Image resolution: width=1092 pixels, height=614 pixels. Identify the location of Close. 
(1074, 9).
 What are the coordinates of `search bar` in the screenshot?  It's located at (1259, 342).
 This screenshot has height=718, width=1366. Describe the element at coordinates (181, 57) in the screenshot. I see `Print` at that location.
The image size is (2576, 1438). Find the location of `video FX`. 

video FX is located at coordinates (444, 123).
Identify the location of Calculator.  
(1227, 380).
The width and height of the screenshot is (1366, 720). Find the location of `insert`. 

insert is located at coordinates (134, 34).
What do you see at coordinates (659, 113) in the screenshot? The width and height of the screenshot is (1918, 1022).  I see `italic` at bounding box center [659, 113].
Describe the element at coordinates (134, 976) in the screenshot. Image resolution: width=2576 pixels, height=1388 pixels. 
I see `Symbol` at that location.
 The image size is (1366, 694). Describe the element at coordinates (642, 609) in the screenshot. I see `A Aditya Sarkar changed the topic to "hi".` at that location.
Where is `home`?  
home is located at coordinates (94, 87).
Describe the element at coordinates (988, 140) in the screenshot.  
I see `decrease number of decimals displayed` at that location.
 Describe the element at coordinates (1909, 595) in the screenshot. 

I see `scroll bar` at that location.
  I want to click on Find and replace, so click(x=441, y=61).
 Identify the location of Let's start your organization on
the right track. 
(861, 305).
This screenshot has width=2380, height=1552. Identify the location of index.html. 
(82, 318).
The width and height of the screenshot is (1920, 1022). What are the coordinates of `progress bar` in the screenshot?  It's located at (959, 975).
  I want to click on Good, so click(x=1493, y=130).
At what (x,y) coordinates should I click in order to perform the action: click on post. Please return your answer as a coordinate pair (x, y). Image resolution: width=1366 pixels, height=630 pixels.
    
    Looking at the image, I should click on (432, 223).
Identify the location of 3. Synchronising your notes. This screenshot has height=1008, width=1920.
************
Pull out every line in the items above that contains the word "This", and copy each of those lines in full.

 This screenshot has height=718, width=1366. Describe the element at coordinates (181, 57) in the screenshot. I see `Print` at that location.
This screenshot has width=2380, height=1552. Identify the location of index.html. 
Identify the location of 3. Synchronising your notes. This screenshot has height=1008, width=1920.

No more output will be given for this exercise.